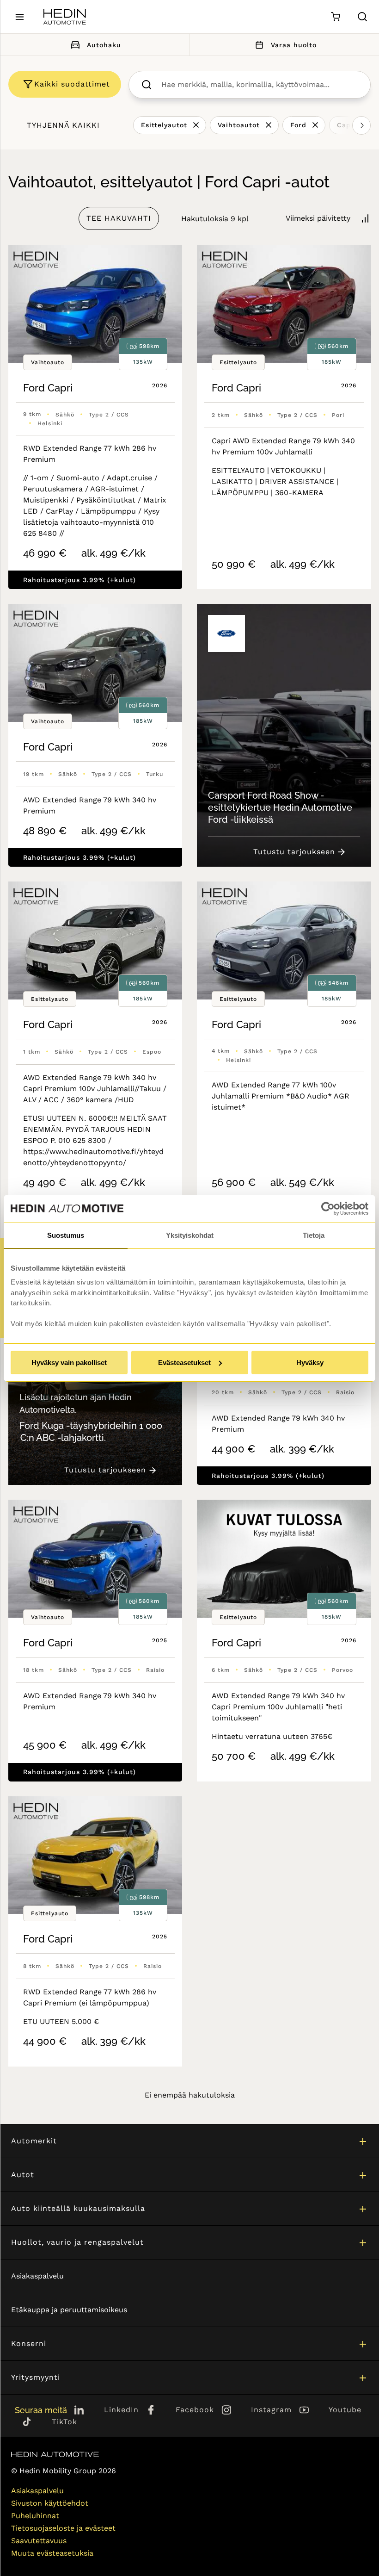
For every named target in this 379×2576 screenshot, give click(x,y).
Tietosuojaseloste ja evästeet (63, 2528)
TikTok (64, 2421)
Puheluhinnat (35, 2515)
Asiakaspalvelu (37, 2276)
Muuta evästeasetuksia (52, 2553)
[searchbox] (259, 85)
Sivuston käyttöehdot (49, 2503)
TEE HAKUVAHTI (118, 218)
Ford (298, 125)
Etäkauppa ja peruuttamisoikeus (69, 2309)
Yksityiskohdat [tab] (190, 1235)
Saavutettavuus (39, 2540)
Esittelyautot (164, 125)
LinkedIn (121, 2409)
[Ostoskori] (335, 17)
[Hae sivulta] (362, 17)
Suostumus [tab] (65, 1235)
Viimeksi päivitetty (318, 218)
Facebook (195, 2409)
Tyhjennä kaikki (63, 125)
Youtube (345, 2409)
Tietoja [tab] (313, 1235)
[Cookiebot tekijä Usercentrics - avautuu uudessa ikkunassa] (327, 1209)
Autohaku (104, 45)
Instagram (271, 2409)
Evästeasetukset (184, 1362)
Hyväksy (310, 1362)
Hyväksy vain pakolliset (69, 1362)
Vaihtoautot (239, 125)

::::

Work required —
Nothing but the lines from the one containing "Viimeksi päivitetty (318, 218)" through the end of the entries belongs in the answer; repeat them exactly.

Finished task —
Viimeksi päivitetty (318, 218)
Facebook (195, 2409)
Tyhjennä kaikki (63, 125)
Youtube (345, 2409)
Tietoja [tab] (313, 1235)
[Cookiebot tekijä Usercentrics - avautuu uudessa ikkunassa] (327, 1209)
Autohaku (104, 45)
Instagram (271, 2409)
Evästeasetukset (184, 1362)
Hyväksy (310, 1362)
Hyväksy vain pakolliset (69, 1362)
Vaihtoautot (239, 125)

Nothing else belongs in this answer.